I suppose I was so in awe with your brilliant use of the language that I was momentarily thrown off kilter. However, I think I have now recovered.
But to restate: Nixon was a fool for 'opening' China,....
Nixon's trip to China was not as successful as I would have liked but he did attempt to unlock China's isolation that had existed since before the building of the Great Wall, which exemplified it, and later when their mistrust of the outside was exacerbated by the Opium Wars, and finally when FDR, then Truman, abandoned Chiang Kai-shek to the Communists. Mao Tse Tung immediately clamped the lid on things and killed millions of his own people. Nixon made an effort to break that mindset and relieve tensions in the world. That move also drove a wedge, of sorts, between China and the USSR>
.... and if he were not a Republican, no one here--on FR, where you are reading this post--would argue he was right in doing so.
I suspect you are as wrong about that as you are the rest. What happened to that nonsense about Armond Hammer?
Our present situation with China was brought about by our good friends Bill and Hillary, not Nixon. Whether China sees the light of the advantages of freedom and free enterprisae, as envisioned by Nixon, or becomes and idiot Communist Superpower, as envisioned by the Clintons, has yet to be decided.

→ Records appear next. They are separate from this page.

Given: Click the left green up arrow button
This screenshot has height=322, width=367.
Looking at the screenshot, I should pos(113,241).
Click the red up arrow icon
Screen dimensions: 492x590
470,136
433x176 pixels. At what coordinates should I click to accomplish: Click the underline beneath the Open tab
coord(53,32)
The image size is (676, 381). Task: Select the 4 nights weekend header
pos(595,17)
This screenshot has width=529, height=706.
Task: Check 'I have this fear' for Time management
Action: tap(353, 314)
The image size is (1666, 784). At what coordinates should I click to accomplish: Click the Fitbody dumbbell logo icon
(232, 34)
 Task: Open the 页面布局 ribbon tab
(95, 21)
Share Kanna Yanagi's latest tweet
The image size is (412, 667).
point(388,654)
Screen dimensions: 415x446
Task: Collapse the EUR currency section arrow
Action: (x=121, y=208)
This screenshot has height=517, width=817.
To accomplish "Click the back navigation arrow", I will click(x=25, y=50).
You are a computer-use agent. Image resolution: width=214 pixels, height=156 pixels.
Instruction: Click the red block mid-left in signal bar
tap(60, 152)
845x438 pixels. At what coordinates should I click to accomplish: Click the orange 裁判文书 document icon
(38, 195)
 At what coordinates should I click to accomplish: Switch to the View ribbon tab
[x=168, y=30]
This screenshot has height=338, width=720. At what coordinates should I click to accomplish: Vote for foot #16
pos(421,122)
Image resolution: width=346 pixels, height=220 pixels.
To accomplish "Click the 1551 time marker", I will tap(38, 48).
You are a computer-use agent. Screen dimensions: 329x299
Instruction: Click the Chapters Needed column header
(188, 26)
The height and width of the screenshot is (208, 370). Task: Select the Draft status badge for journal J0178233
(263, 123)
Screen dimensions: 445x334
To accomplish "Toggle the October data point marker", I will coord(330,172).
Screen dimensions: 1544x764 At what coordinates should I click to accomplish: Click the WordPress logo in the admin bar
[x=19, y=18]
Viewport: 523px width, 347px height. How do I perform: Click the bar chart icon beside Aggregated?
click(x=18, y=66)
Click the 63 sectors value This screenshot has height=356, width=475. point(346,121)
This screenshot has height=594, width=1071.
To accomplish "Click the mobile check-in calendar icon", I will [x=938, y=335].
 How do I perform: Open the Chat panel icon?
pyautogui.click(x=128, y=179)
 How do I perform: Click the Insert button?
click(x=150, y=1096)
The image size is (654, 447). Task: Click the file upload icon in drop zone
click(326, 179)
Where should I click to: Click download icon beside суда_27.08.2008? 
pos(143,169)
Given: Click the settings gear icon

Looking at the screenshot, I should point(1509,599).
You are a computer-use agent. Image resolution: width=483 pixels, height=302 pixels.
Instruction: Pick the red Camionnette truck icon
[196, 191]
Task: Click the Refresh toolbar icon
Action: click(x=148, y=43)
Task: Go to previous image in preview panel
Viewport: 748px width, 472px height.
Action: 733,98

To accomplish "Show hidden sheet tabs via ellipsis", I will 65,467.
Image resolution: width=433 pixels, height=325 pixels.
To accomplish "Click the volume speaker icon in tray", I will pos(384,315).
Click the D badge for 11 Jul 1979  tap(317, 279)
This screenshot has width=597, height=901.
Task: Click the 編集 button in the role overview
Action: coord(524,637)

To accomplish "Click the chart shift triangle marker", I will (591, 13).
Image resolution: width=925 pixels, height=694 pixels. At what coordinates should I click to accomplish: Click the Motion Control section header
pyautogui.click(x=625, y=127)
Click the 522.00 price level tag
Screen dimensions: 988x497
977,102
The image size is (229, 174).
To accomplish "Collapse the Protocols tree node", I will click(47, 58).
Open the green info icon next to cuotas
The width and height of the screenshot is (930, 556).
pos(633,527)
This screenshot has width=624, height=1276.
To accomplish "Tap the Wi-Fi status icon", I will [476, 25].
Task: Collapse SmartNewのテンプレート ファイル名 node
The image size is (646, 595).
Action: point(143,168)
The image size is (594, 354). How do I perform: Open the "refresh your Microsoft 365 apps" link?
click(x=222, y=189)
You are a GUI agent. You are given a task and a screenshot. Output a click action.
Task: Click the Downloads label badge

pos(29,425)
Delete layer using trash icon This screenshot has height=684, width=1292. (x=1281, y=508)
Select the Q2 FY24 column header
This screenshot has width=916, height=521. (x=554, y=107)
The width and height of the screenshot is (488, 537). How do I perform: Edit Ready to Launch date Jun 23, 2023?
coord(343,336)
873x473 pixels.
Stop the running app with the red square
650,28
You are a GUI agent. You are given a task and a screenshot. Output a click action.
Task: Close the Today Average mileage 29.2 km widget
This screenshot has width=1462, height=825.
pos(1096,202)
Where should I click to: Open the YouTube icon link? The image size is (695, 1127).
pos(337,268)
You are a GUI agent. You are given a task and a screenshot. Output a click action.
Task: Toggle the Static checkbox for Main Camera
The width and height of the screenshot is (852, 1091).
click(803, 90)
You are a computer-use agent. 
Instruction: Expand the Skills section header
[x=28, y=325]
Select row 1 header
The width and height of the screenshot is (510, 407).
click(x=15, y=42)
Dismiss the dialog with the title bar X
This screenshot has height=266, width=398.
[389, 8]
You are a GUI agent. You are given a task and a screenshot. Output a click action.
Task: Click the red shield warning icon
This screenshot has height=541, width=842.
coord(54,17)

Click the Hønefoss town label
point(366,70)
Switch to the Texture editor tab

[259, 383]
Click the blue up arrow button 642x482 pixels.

Certainly, Nixon was a better option than McGovern or Humphrey, but he was no conservative. I believe he was only anti-Communist where he believed it would be to his political advantage. He was purely a political animal. I'm sorry that you prefer to play the "mind-numbed robot" to the extent that you blind yourself to history of American involvement in China and Nixon's mistake there, and to the point where you laugably pretend that Nixon was concerned about Mao's butchery, but I'm not about to join you in fantasyland. I suppose I should have been warned by your chosen freeper name.